Reconozco Manizales y su historia como una larga negociación con las montañas, de la que hablan sus calles y sus construcciones improbables, y pienso en la encrucijada de la ciudad, que crece con unas limitaciones muy singulares impuestas por su relieve y los intereses de unos cuantos poderosos. Me entristezco cada vez que encuentro que han cubierto de concreto una ladera más, o como han dejado que, a otra construcción única, por su belleza y por ser testimonio de la vida cotidiana de los habitantes de la ciudad, la asfixie el abandono para poder reemplazarla por una rentable mole de cemento.

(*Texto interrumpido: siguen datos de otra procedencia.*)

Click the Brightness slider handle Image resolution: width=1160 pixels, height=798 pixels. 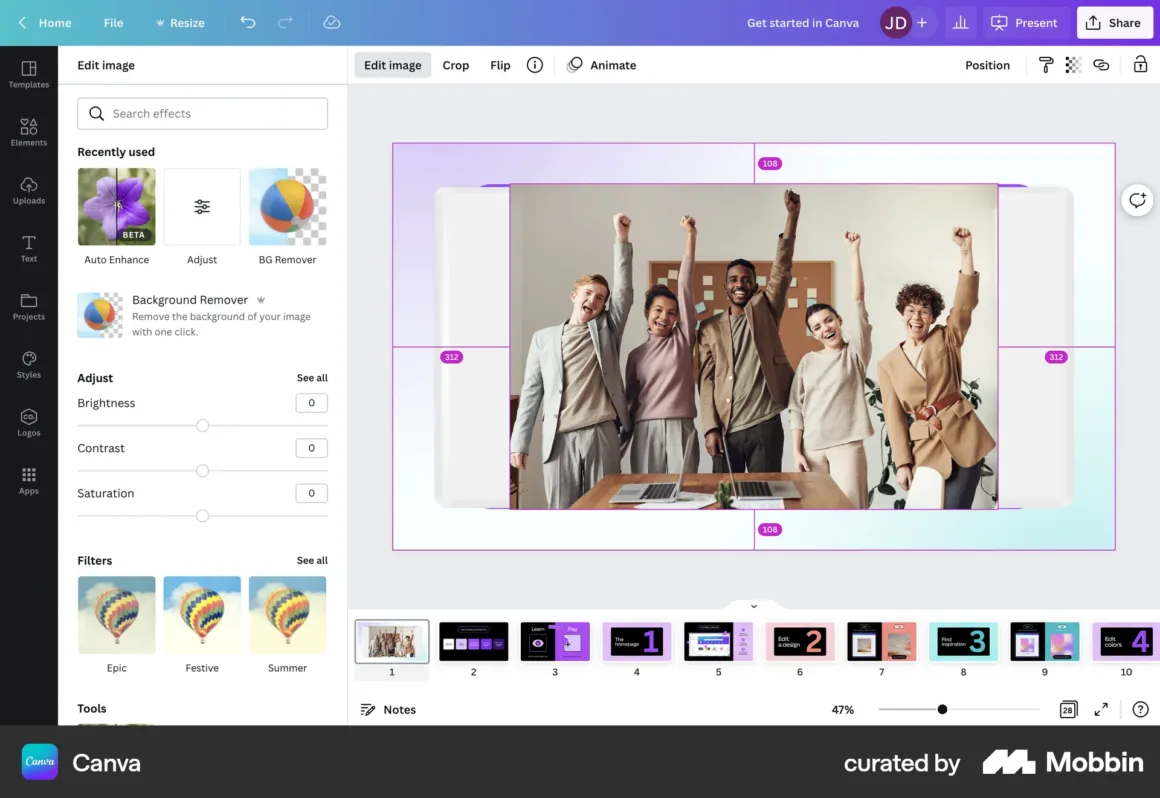point(202,426)
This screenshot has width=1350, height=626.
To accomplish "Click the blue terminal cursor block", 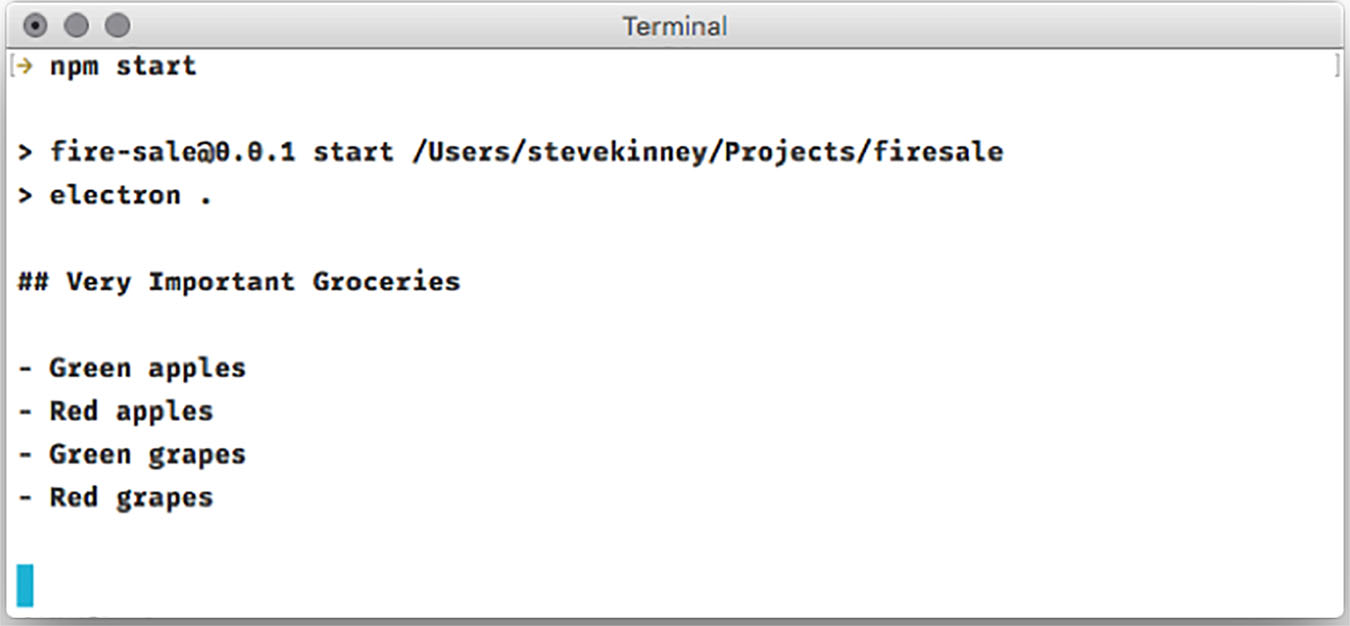I will point(25,585).
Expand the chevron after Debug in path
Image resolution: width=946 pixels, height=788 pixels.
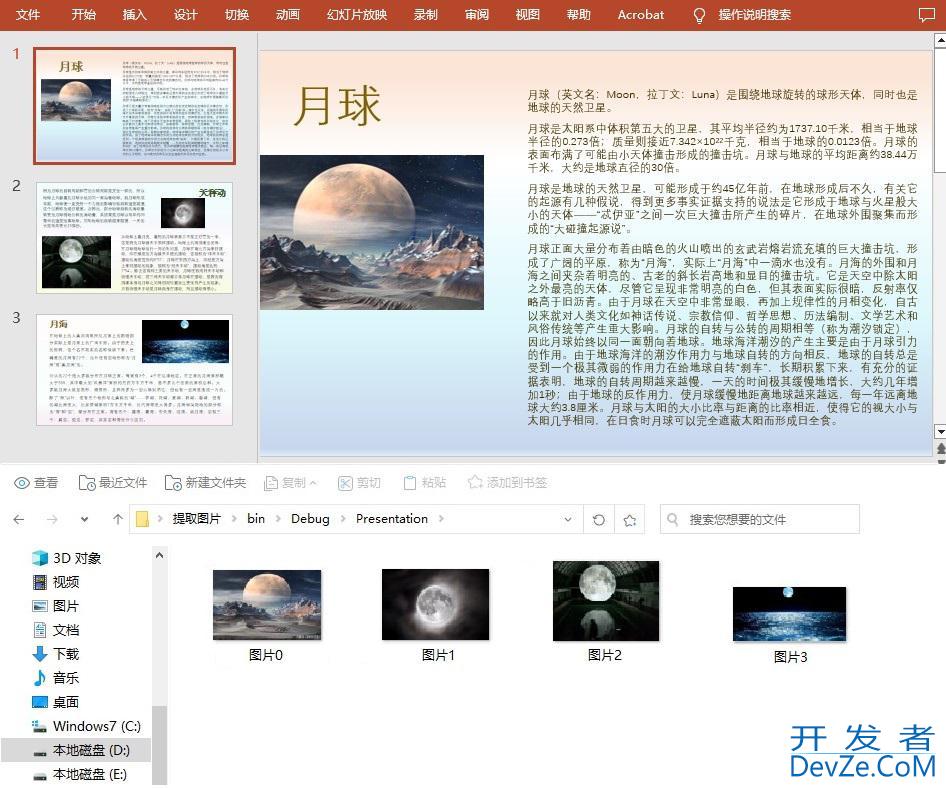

En ocasiones me pregunto por qué la ciudad y sus ciudadanos, en apariencia tan orgullosos de sus tradiciones, no defienden su paisaje, sus montañas y sus edificaciones emblemáticas con el mismo vigor que emplean en aferrarse a otros aspectos del pasado. Y otras veces, como hoy, cuando termino de escribir esta declaración de amor —completa con reproches—, vuelvo a verme, veintidós años atrás, a las puertas de la edad adulta y llena de incertidumbre, despidiéndome de la ciudad en el taxi que me lleva al terminal de buses, a otra vida, mientras en la radio (¡cómo puede ser de cursi la realidad!) Gardel canta Volver.